John R. Rickford’s article “Suite for Ebony and Phonics” contains an interesting discussion of Ebonics, the “vernacular or informal speech of many African Americans.” Rickford’s project is to explain how the Linguistic Society of America came to support the Oakland School Board’s resolution recognizing Ebonics as “the primary language of African American students.” In brief, the society considers Ebonics not “lazy English”–a common misconception (to put it kindly)–but rather a bona fide, i.e., systematic and rule-governed, dialect.
The upshot of the resolution is that the Oakland School Board adopted an approach to teaching Standard English that takes “students’ vernaculars into account,” rather than “ignor[ing] the vernacular altogether,” as conventional approaches have done. The success rates of this approach have been impressive: the “Contrastive Analysis approach in which SE and Ebonics features were systematically contrasted through explicit intruction and drills showed a 59% REDUCTION in [students'] use of Ebonics features in their SE writing after eleven weeks, while a control group taught by conventional methods showed an 8.5% INCREASE in such features.”
There are some striking parallels here to the arts. I don’t know if Rickford intended to imply such a connection through his title, but there is certainly an Ebonics/SE kind of tension between, say, African American “vernacular” musics (jazz, rap) and the canonic “Standard” still commonly offered in introductory music classes for the non-major. Does anyone out there have any experience in (or ideas about) applying the Contrastive Analysis linguistic approach to other disciplines?

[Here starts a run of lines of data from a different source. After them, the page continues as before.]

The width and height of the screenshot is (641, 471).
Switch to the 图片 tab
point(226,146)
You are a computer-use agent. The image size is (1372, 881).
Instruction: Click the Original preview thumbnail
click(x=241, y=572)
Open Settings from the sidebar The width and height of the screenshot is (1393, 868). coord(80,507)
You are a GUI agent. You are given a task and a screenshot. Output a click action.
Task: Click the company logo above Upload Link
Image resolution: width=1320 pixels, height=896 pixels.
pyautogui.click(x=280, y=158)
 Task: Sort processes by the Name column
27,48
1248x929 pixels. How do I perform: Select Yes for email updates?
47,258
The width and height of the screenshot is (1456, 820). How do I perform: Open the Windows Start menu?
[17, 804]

I also found the link to the arts a very interesting aspect of this article. The work that I was doing with the Writing professors was basically to expand the types of assignments they offer their students for assessment purposes. By using theatre-inspired activities, they would really offer students a different kind of language–oftentimes, more similar to their own vernaculars–as a way to access texts. In theatre courses, students are often asked to creatively respond to or analyze a text first–through images, music, etc.– and then may be asked to write a more formal (but short) essay to accompany this. They might construct the place in which a story or play takes place. They might be asked to transform a scene into a song, dance, image, poem, and then to write a short essay that discusses the differences in genre between the original and their versions. I think this does what the Oakland school district hoped to do–acknowledge and build upon a student’s more comfortable language in order to help him/her use the “acceptable” dialect.